Wednesday, November 16, 2011

Ecology! Oh, and hello!

I don't know what the fate of this blog is, but I missed it today and since it's been over a year since I've written on it, I have things to say.

Since I last wrote, I have started two research projects, won grant money to conduct said research projects and dropped a geology major in order to focus more closely on zoology. I have moved twice, cut my hair off, had panic attacks, taken up dance and started gardening. Emily, my cat, has gone deaf. J and I are still together, and we are both graduating this year and then starting the grad school application process.

My interests have changed. Not completely, but they have certainly migrated more toward ecology and behavioral ecology and a little bit away from paleontology and geology. I struggled with this for a very long time because it seemed to me a failure; however, some wise person urged me to look at it as a success - a success in finding out what I do and don't want. That being said, I still feel like a person who lacks clear direction, but has mutiple interests and, overall, an interest in being challenged. I don't know how this will work for me when I apply to graduate programs, but I hope that the fact that I would be happy to study many different things isn't a negative thing!

I have given enough presentations and led enough discussions to know that I absolutely want to teach. I love teaching! I'm good at teaching! And this means I need to stay in school. I couldn't be happier about it, despite being slightly burnt out.

I hope to post more. More about my research. More about the courses I'm taking. More about the sweet insect collection I had to put together this semester. More about dance. More about the marathon I'm running in the spring! More about turning 30. More about how hard it is to live with an aging pet. More about applying for grad school.

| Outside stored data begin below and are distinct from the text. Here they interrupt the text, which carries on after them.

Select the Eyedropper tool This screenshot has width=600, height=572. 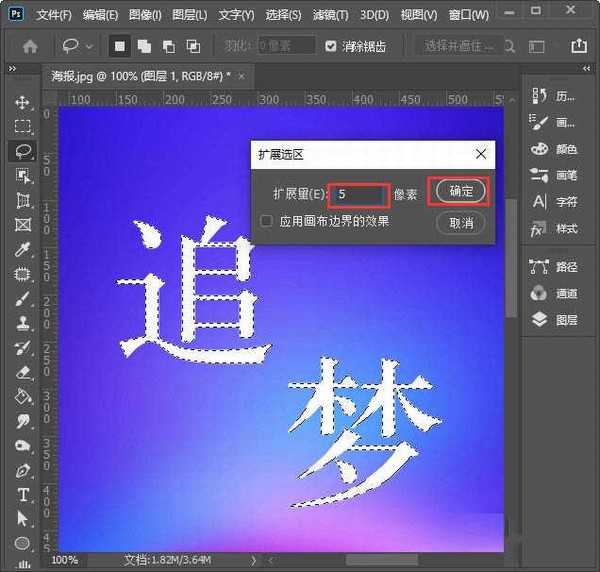click(x=23, y=249)
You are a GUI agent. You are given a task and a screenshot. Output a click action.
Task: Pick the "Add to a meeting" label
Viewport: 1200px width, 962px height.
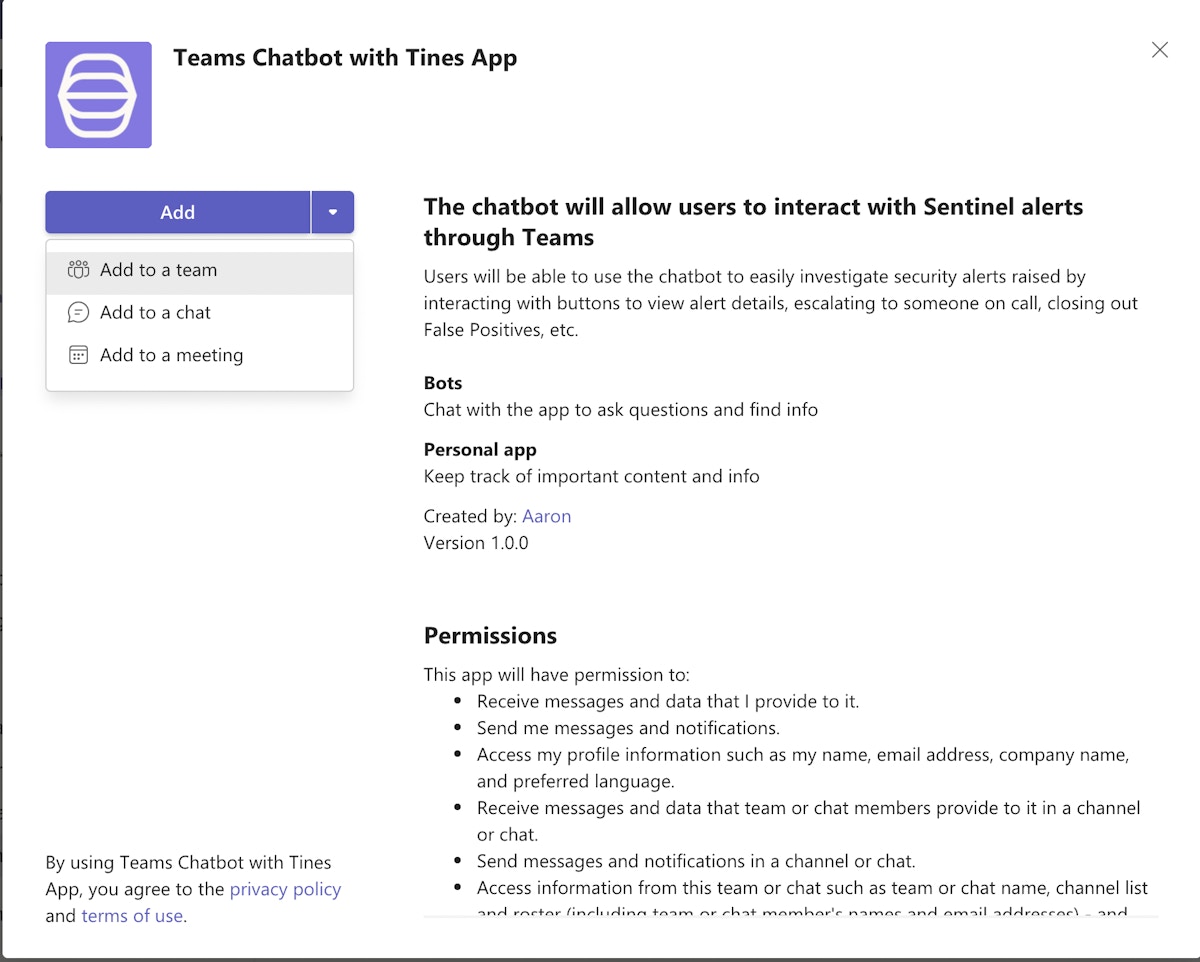[x=171, y=355]
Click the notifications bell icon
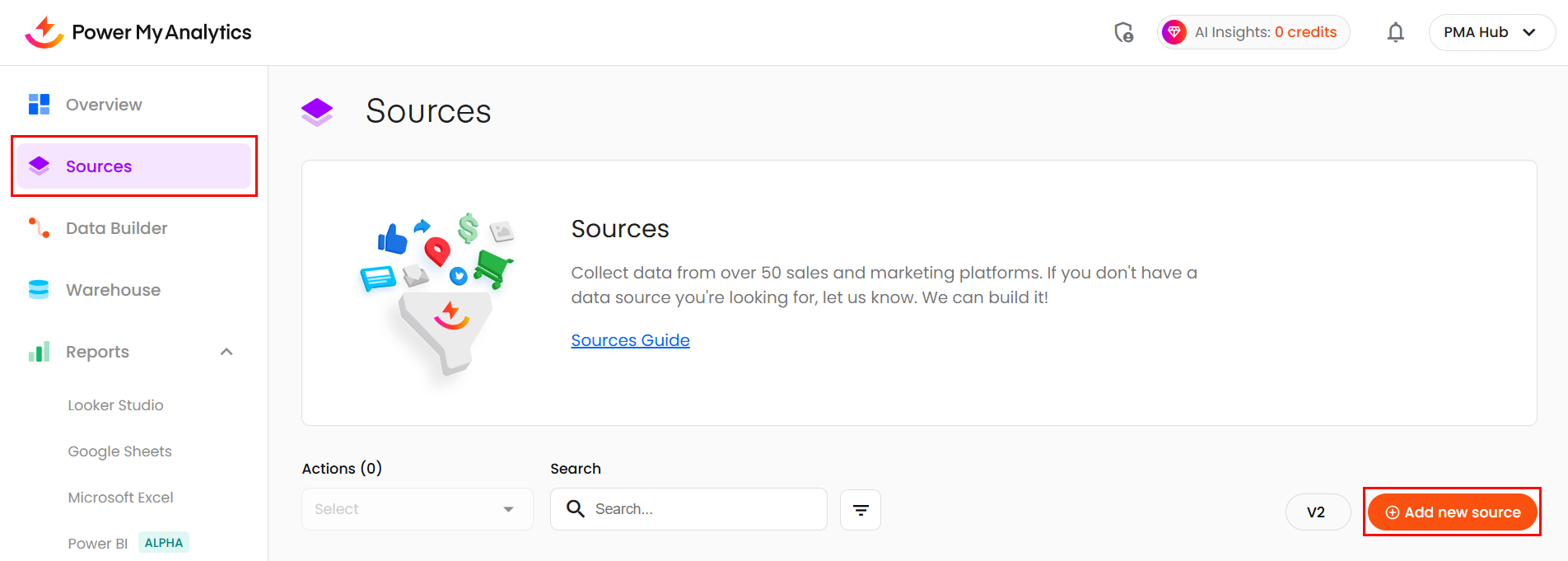This screenshot has width=1568, height=561. click(1395, 32)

But now, I need to study for three exams!

Friday, August 20, 2010


The semester starts in ten days and I have only five more days of full time work. I am really very happy to be going back to school full-time, but I will miss being around my co-workers. I will stay on the job part-time for most of September until they hire someone to take my place. And after that? I'm trying to find a position in the Geology department.

I am also going to work a few hours a week in the lab of a former TA. She does research on gynodioecious plants and is investigating the reproductive advantages that allow females to exist in various populations of Polemonium foliosissimum. She's taking a multi-species approach to understanding the problem - looking at seed predators, pollen thieves, herbivory and pollinators to determine the effects of each on females and hermaphrodites.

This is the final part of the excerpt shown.